Durante a fuga da fome, uma família trocou um saco de grãos por uma menina, e todos pensaram que eles haviam enlouquecido. Contudo, desde que adotaram a pequena Céu Claro, a vida deles pareceu abençoada por uma sorte inexplicável. As aves selvagens vinham em fila à porta, os peixes do rio disputavam para saltar diretamente no balde... Enquanto os filhos das outras famílias estavam magros e pálidos de fome, os irmãos da família Oliveira cresciam cada vez mais fortes e robustos. O irmão mais velho dizia: Céu Claro, vou caçar um coelho para você! O segundo irmão: Céu Claro, o caminho está difícil, vou te carregar nas costas! O terceiro, o quarto e o quinto: Quem ousar fazer mal à nossa irmã Céu Claro, terá que enfrentar nossos punhos primeiro! A família mimava Céu Claro como se ela fosse uma princesa.
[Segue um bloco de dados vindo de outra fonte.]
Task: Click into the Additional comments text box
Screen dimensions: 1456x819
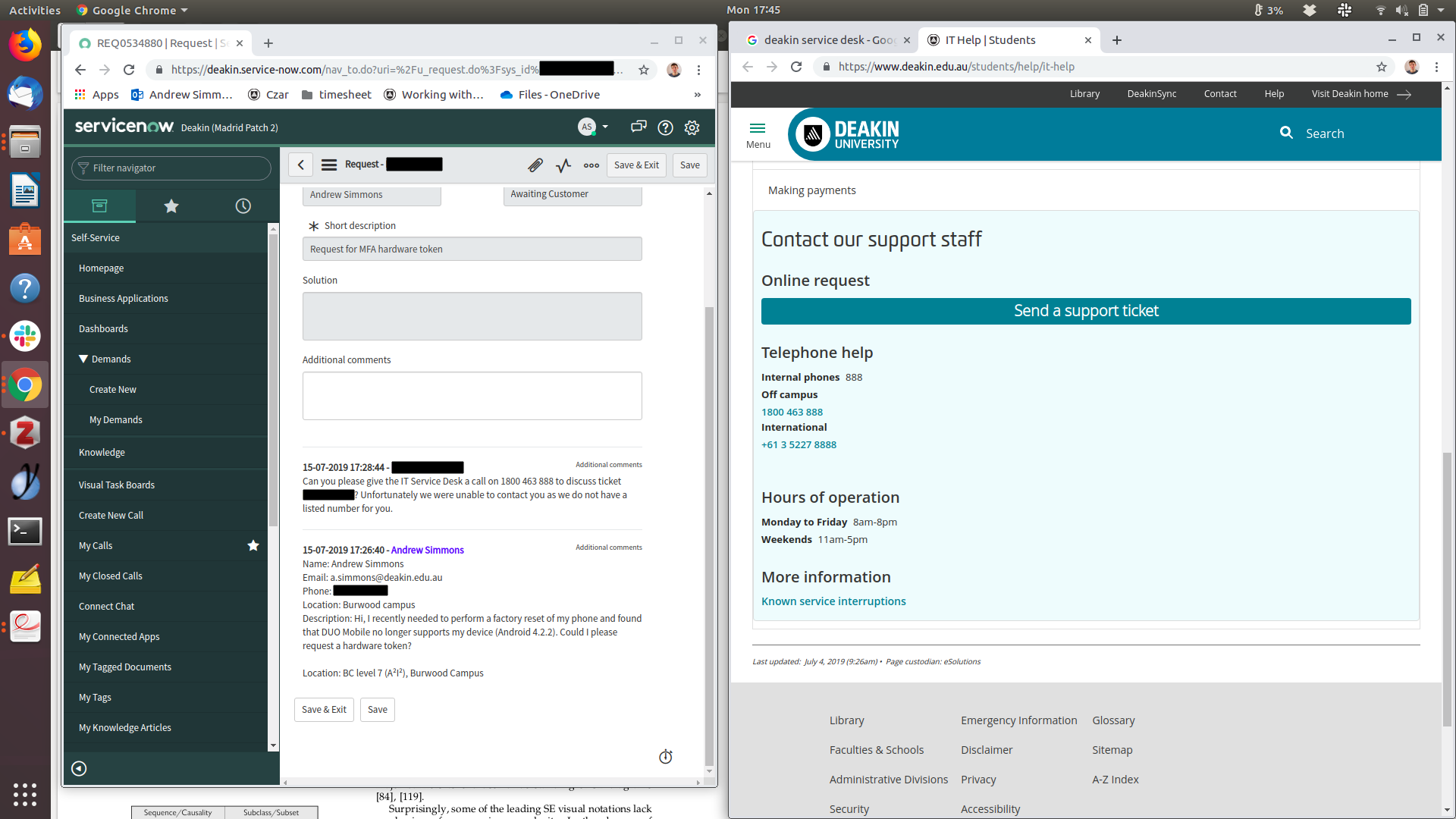Action: pos(472,396)
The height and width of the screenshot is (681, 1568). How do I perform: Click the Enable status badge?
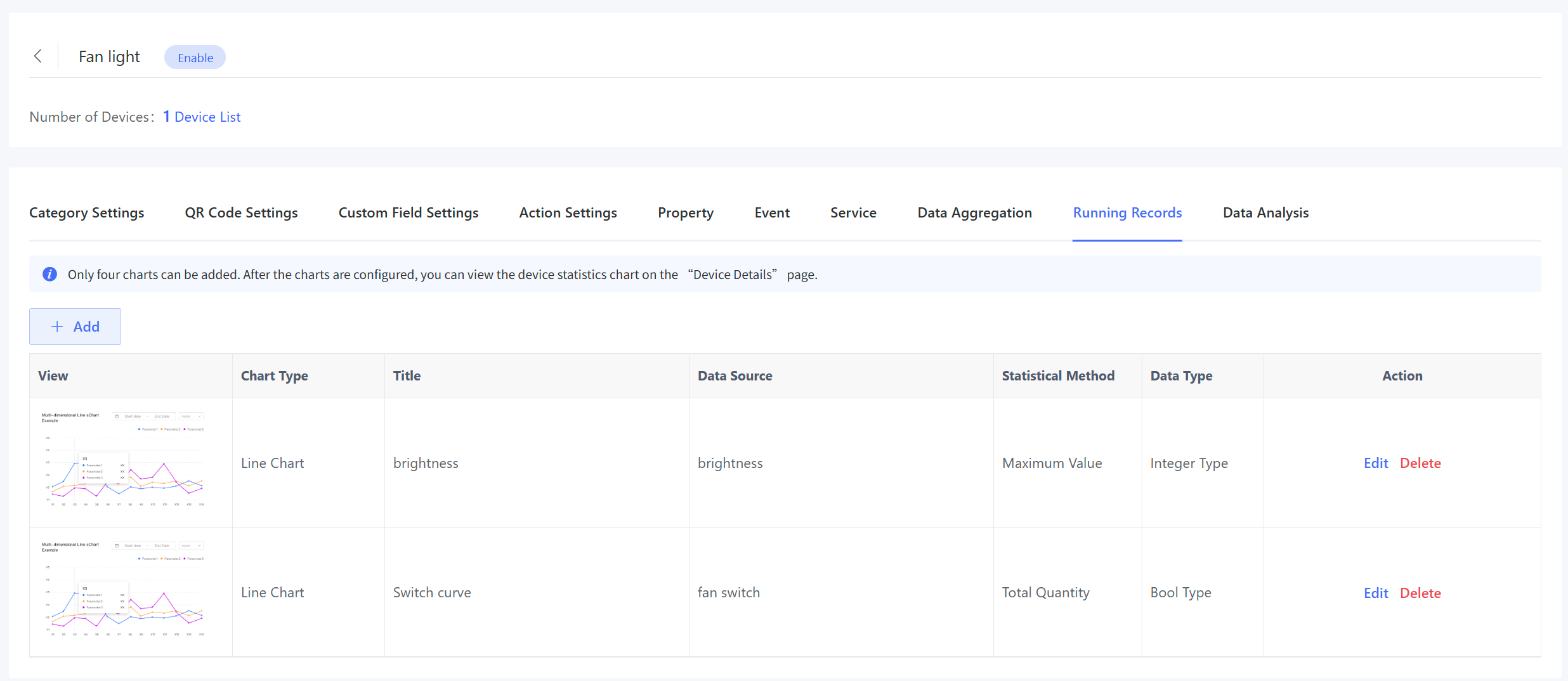pyautogui.click(x=195, y=58)
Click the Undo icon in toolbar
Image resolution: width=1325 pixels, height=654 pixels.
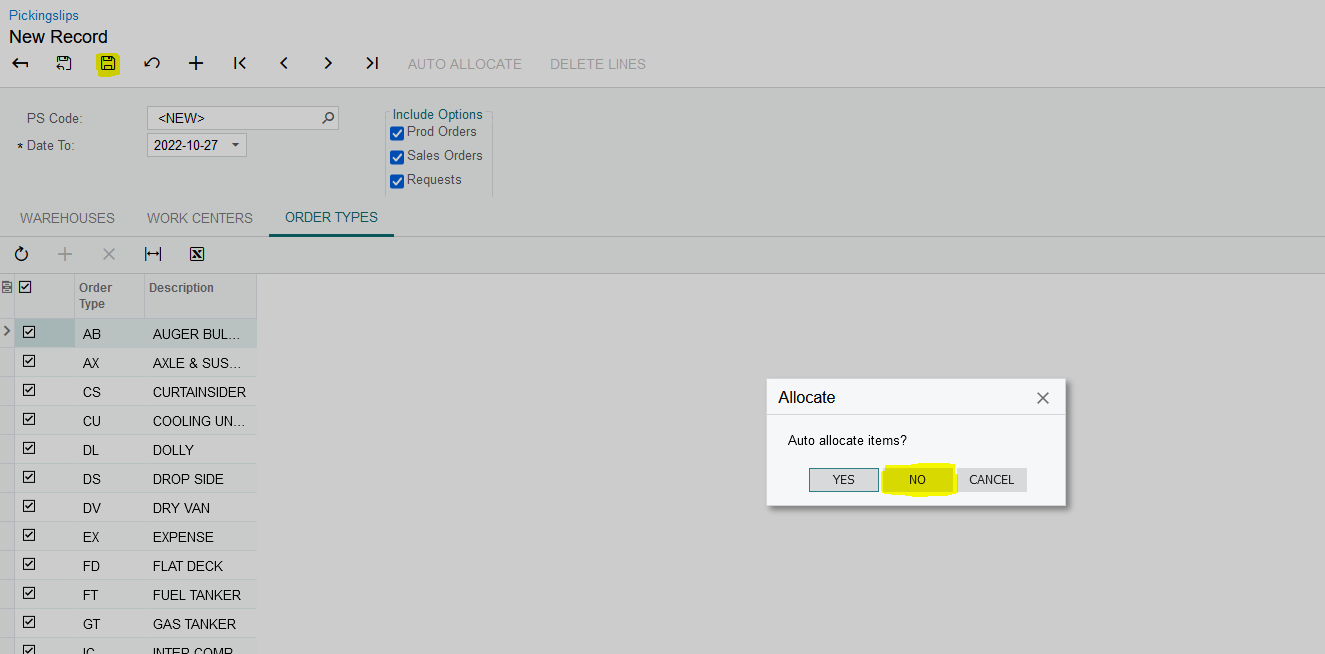[x=152, y=64]
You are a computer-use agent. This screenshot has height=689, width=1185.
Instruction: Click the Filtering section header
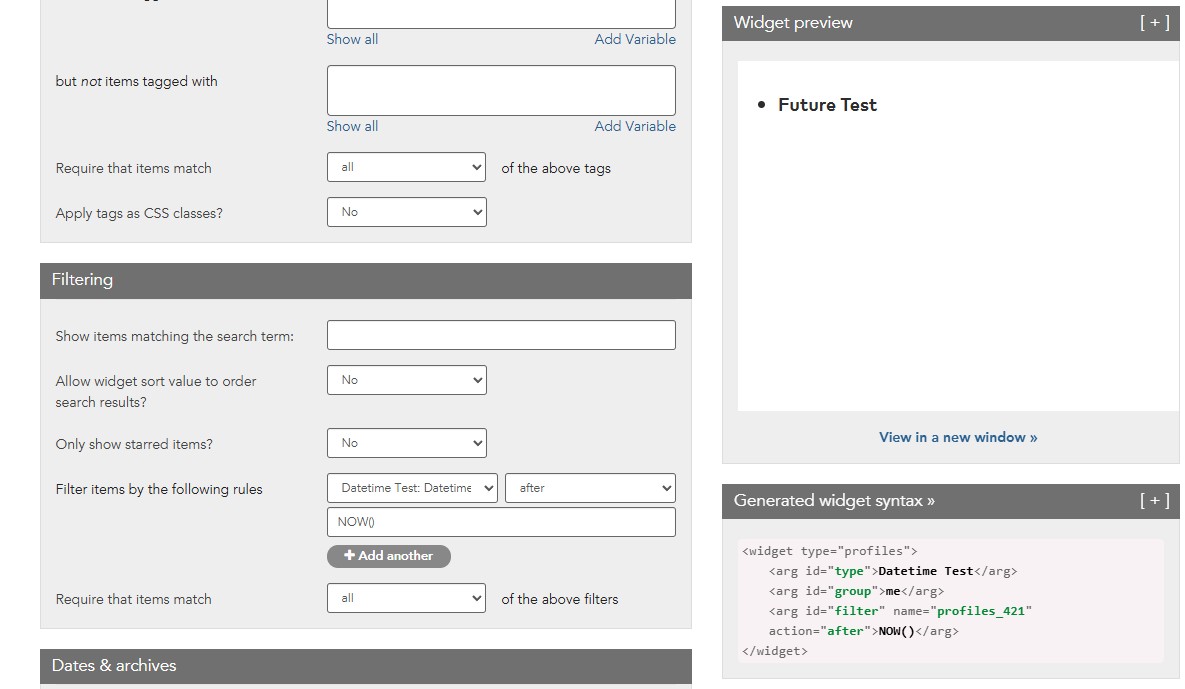tap(365, 280)
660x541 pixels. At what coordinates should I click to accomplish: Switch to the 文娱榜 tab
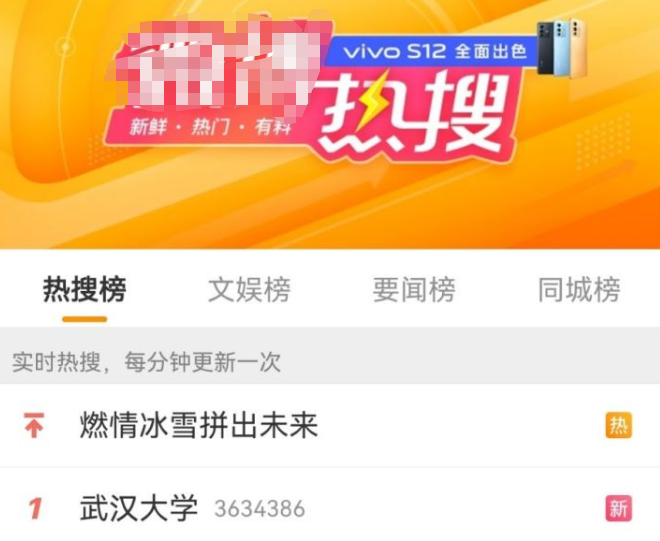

Mas ao chegarem à capital, um grande personagem apareceu à porta: “Aqui está o tesouro que minha família procurou incansavelmente!” Céu Claro respondeu: “Ninguém precisa brigar; prometo que todos receberão meu carinho igualmente!”
No oitavo ano de Yongjia, uma praga de gafanhotos assolou as terras além das fronteiras, deixando os campos completamente vazios. Após o outono, veio ainda um terremoto, reduzindo muitos vilarejos e cidades a escombros. O povo, faminto e desesperado, lutava para sobreviver ao inverno, fugindo com as famílias na esperança de encontrar um novo caminho.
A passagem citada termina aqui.